Second, compare short-term and long-term yields. A rate hike typically pushes short-term yields up immediately, but the effect on long-term yields depends on whether markets interpret the hike as a sign of tighter policy going forward (long yields rise) or as a credible move to control inflation (long yields fall, because expected future inflation is lower).
Third, the magnitude of the yield movement can be compared across events. The August 2022 hike of 50 basis points was larger than the February 2022 hike of 25 basis points, but the yield curve reaction depends not on the size of the move itself but on how much of it was unexpected. A 50-basis-point hike that markets had fully priced in would produce no yield movement at all.
Event studies are a staple of empirical finance and central bank analysis. More sophisticated versions control for other news on the day, use intraday data to isolate the announcement effect, and examine the response across the entire yield curve rather than at a few selected maturities.
## Exercises
1. Estimate a Taylor rule for the Bank of England using `ons_cpi()` for inflation and the HP-filter output gap from `ons_gdp()`. Experiment with different values of $r^*$ (try 1%, 1.5%, and 2%). How sensitive is the Taylor-implied rate to this assumption?
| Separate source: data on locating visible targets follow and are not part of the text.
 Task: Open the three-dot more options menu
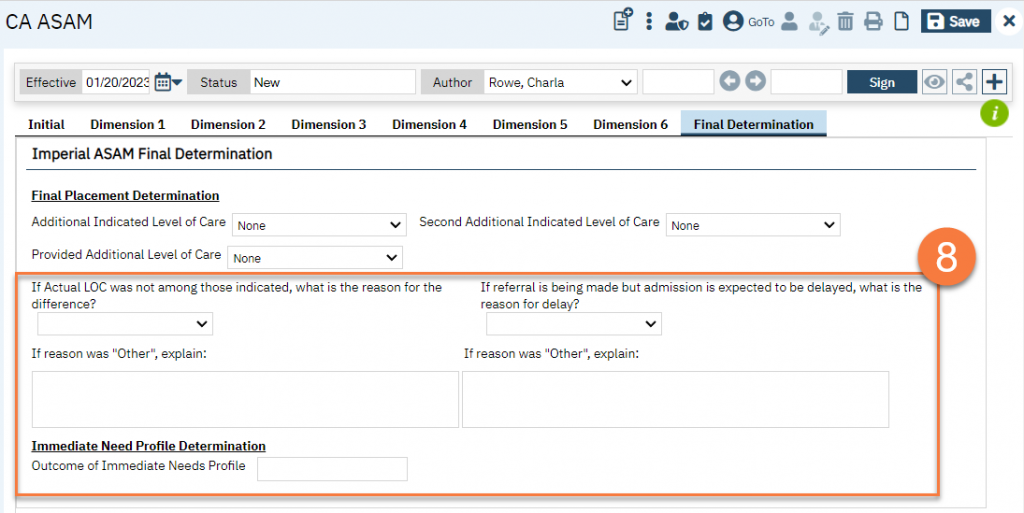649,21
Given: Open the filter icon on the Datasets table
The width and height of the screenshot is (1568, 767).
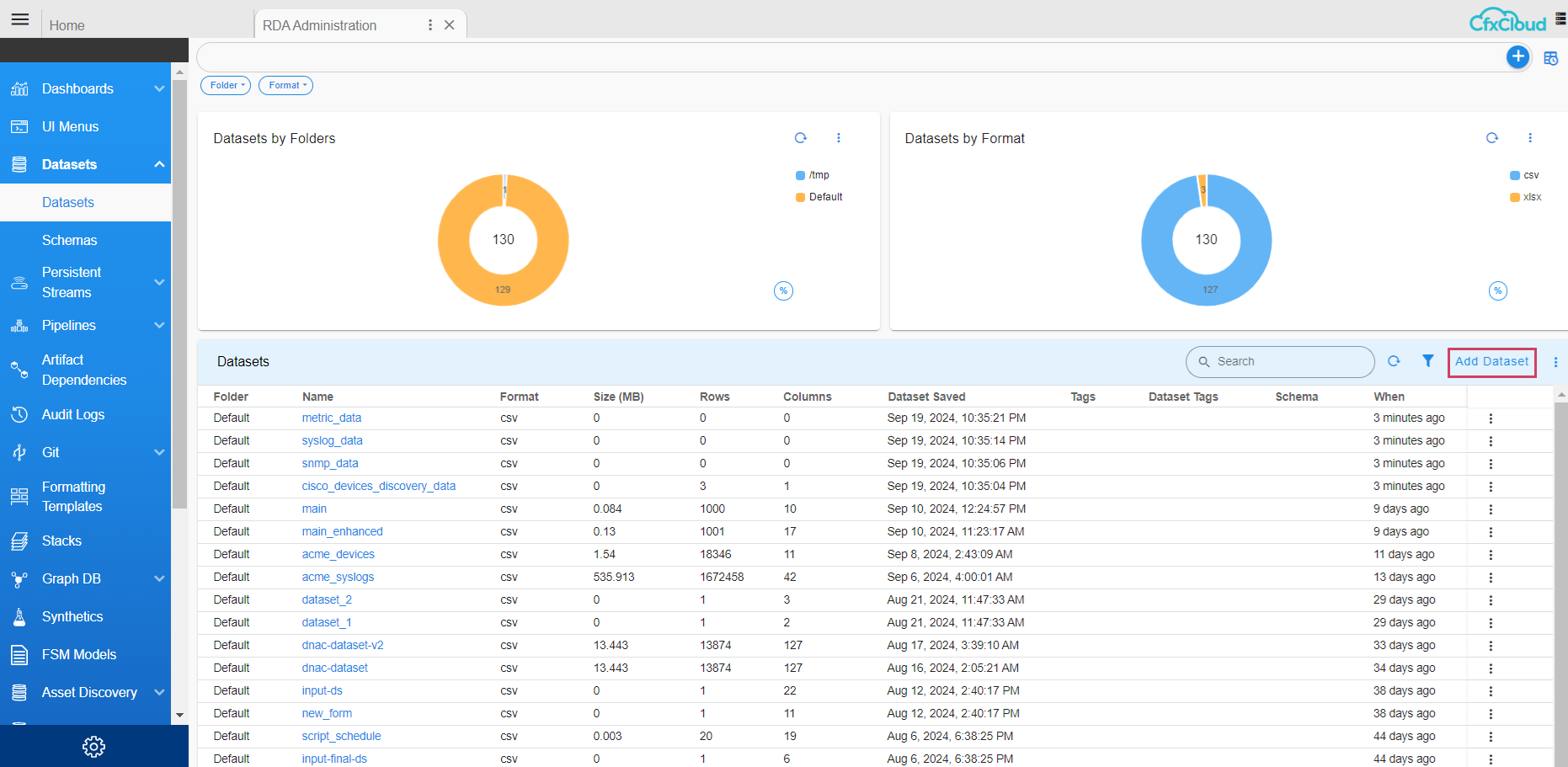Looking at the screenshot, I should 1428,360.
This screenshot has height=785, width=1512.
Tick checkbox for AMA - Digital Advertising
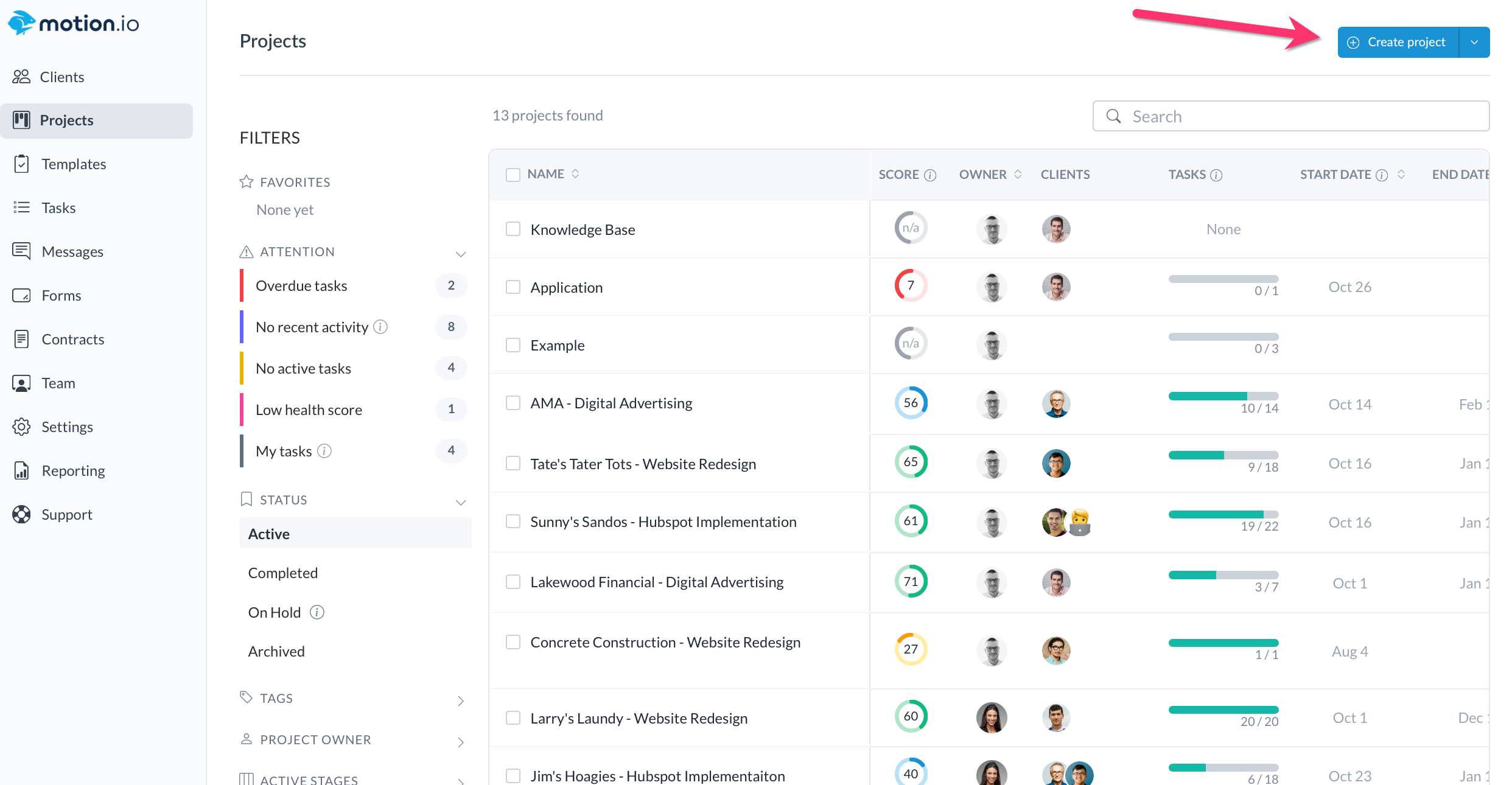coord(513,403)
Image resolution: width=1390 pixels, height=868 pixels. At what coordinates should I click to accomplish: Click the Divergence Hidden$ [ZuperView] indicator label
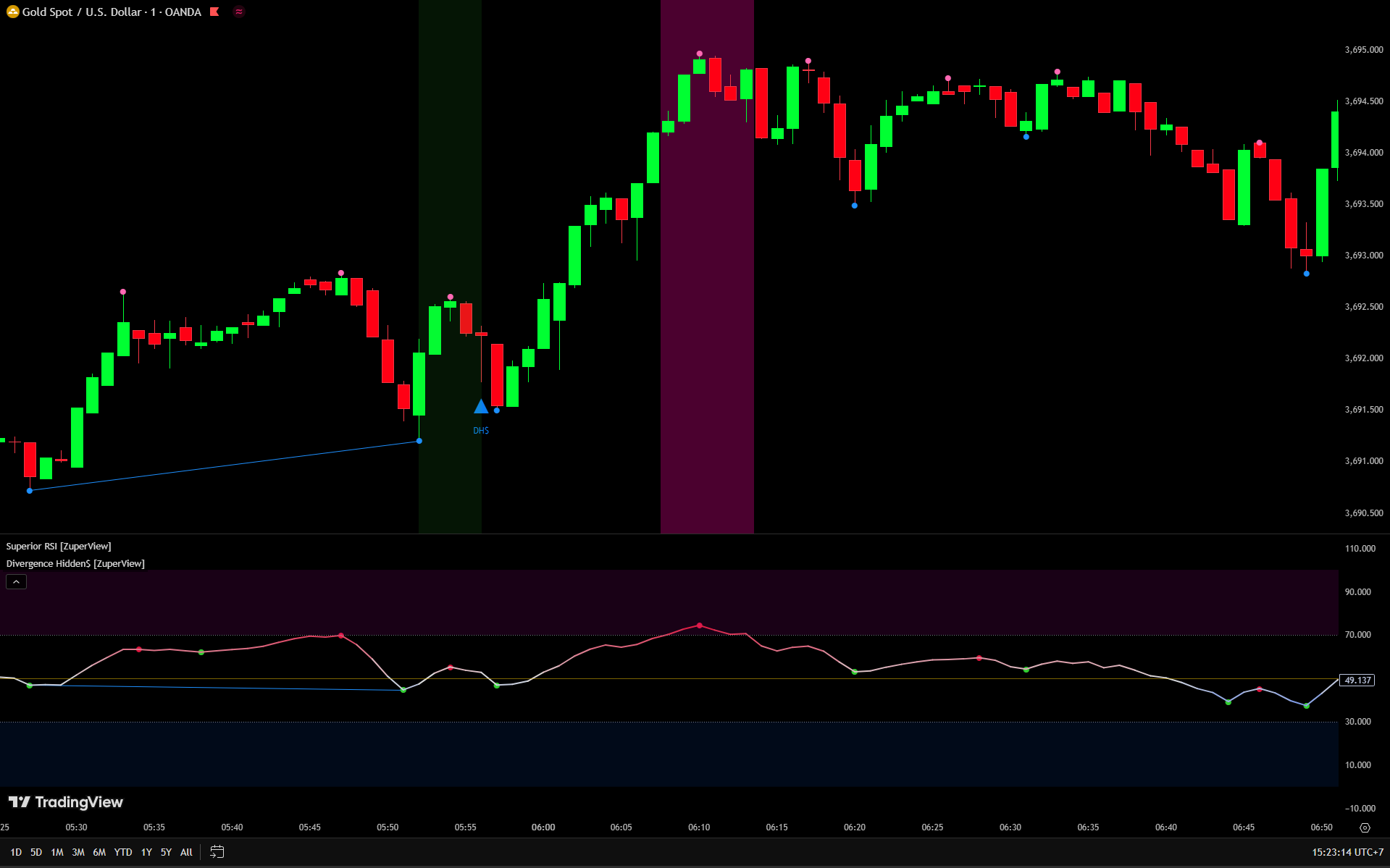click(75, 564)
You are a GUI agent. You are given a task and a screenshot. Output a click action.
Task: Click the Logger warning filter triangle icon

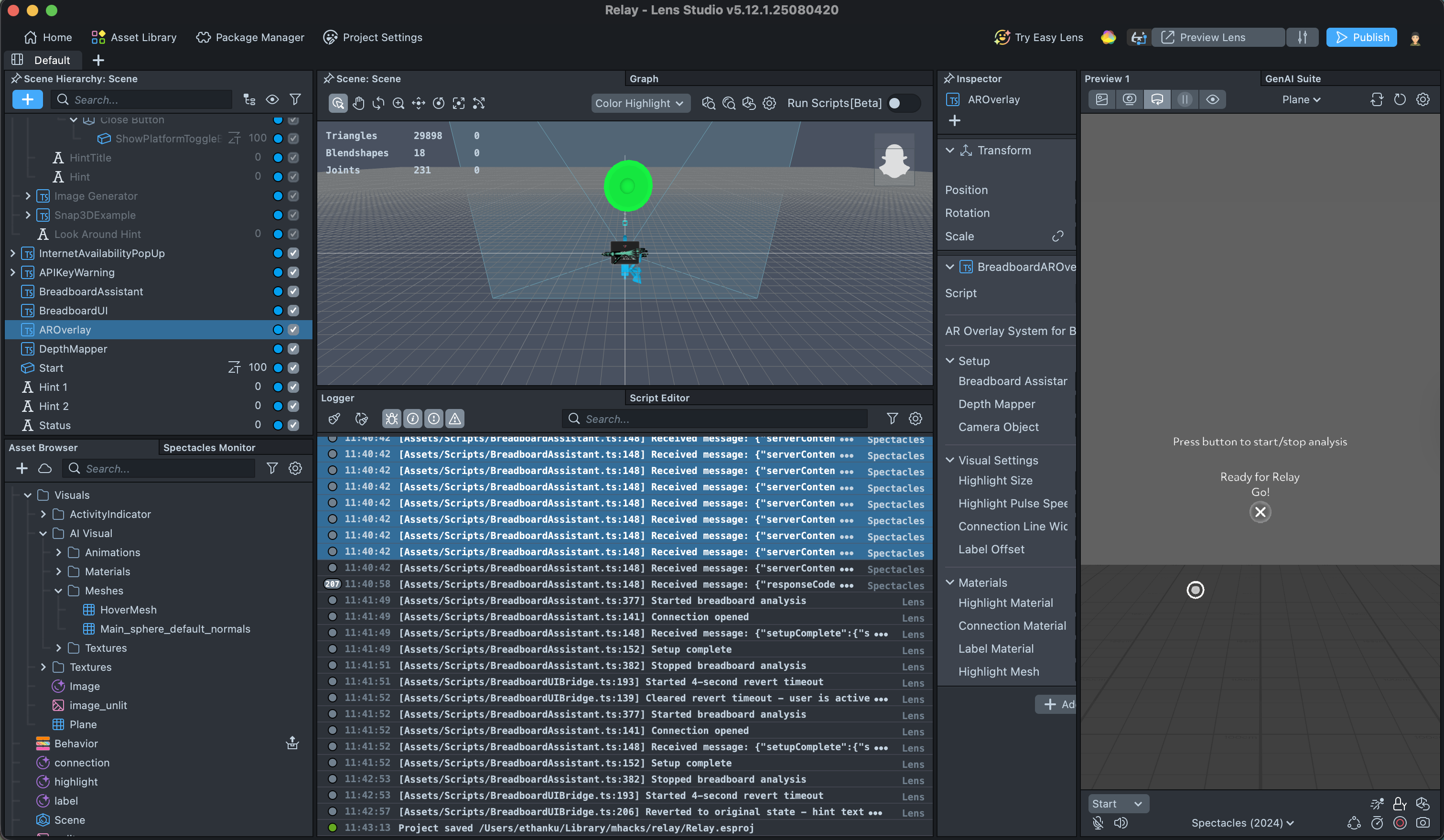(455, 419)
2. Download 2-year and 10-year euro area government bond yields with `readecb::ecb_yield_curve()`. Calculate the 2s10s spread and plot it over time. When was it last negative? Did a recession follow?
3. Fit a Nelson-Siegel model to gilt yields at 10 different dates (e.g. the first trading day of each year from 2015 to 2024). Plot the fitted curves on a single chart, coloured by year. How has the shape of the yield curve changed?
4. Pick three recent Bank of England rate decisions. Using daily gilt yield data from `boe_yield_curve()`, plot yields in a 5-day window around each decision. Was the decision priced in?
5. Estimate a probit model of UK recessions using the 3-month to 10-year spread instead of the 2s10s spread. Does this alternative measure have better predictive power? Compare the pseudo-$R^2$ of the two models.